The precise point does not seem to have been passed upon here. At least, our attention has been invited to no decision of this court ■ precisely in point. But there is no doubt that the rule is as stated.

To begin with Morrison v. Mendenhall, 18 Minn. 212 (232), the fact was emphasized that foreclosure by advertisement is “altogether in , pais” and that inasmuch as it was devised to avoid the delay and expense of judicial proceedings, “it was for obvious reasons important, not only to the parties to the mortgage itself, and to the assignee, but to subsequent encumbrancers, creditors and contemplating purchasers, that some permanent and accessible evidence of the existence and contents of the mortgage, and of the title to the same, should be provided.” That purpose would not be accomplished if the record did not furnish all the evidence needed to show the title of an assignee seeking to foreclose by advertisement.

Again in Benson v.

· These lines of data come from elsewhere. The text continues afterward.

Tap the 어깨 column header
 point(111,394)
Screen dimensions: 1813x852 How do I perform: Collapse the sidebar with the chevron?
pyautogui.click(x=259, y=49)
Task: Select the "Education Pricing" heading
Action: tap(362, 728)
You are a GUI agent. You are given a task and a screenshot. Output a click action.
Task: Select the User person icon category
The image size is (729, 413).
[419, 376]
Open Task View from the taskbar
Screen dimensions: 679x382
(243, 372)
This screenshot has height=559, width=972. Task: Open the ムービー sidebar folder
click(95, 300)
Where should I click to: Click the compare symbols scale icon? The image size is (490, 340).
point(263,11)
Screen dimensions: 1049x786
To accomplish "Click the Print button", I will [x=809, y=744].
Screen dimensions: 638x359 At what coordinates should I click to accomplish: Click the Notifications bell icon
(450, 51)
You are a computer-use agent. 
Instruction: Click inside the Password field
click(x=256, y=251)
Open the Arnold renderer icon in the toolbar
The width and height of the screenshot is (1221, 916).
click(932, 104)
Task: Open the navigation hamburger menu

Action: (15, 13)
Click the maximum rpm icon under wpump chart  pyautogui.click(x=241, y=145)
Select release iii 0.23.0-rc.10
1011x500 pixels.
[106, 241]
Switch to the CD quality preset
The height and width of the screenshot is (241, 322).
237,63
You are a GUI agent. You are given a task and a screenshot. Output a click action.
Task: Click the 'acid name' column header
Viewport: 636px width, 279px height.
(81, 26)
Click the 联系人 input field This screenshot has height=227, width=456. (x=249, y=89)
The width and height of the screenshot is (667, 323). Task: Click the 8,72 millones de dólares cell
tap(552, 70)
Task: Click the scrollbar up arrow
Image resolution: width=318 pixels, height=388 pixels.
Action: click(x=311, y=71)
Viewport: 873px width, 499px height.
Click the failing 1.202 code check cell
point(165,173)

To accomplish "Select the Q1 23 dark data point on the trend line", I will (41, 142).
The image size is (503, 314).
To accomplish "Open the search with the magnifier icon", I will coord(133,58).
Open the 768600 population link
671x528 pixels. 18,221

Markoe, 41 Minn. 112, 42 N. W. 787, the statute was construed as requiring that “the record shall be so complete as to satisfactorily show the right of the mortgagee or his assigns to invoke its aid.” To the same effect are Backus v. Burke, 48 Minn. 260, 269, 51 N. W. 284, and Clark v. Mitchell, 81 Minn. 438, 84 N. W. 327. The same rule has been adopted concerning a similar statute in North Dakota. In Morris v. McKnight, 1 N. D. 266, 47 N. W. 375, it was held that to enable Mm to foreclose by advertisement “the record must satisfactorily show the legal title to the mortgage to be in the assignee.” See also Brown v. Com-onow, 17 N. D. 84, 114 N. W. 728, and Hebden v. Bina, 17 N. D. 235, 116 N. W. 85, 138 Am. St. 700.

The district court was right, therefore, in restraining the foreclosure by advertisement. To that extent the judgment is affirmed.

*257But it went much farther and held plaintiff’s tender of the balance of the purchase price and interest to have been good for all purposes — effectual to discharge the mortgage lien, and, the amount of that tender having been deposited in court for the benefit of defendant, decreed the discharge of the mortgage as a lien upon the real estate in question. To that extent we hold that. the learned trial judge went too far. The tender was encumbered by the conditions already referred to, several of them wholly untenable. A tender so conditioned, although otherwise unobjectionable, does not stop interest nor discharge the lien securing the debt. “A tender, to be good, must not be made upon any condition to which the creditor has a right to object.” Davies v. Dow, 80 Minn. 223, 228, 83 N. W. 50; Moore v. Norman, 43 Minn. 428, 45 N. W. 487, 9 L. R. A. 55, 19 Am. St. 247; Hunt, Tender, § 239, et seq.

Notwithstanding the tender, and because of the impossible conditions attached to it, the lien of the mortgage in question continues and is now in force. Also, interest has continued to accrue according to the terms of the note and defendant Griffith is entitled to collect accordingly. He was wrong only in his attempt to foreclose by advertisement. Foreclosure by that method was properly restrained, for defendant can foreclose only by action.

The judgment is affirmed insofar as it enjoins foreclosure by advertisement. In all other respects it is reversed.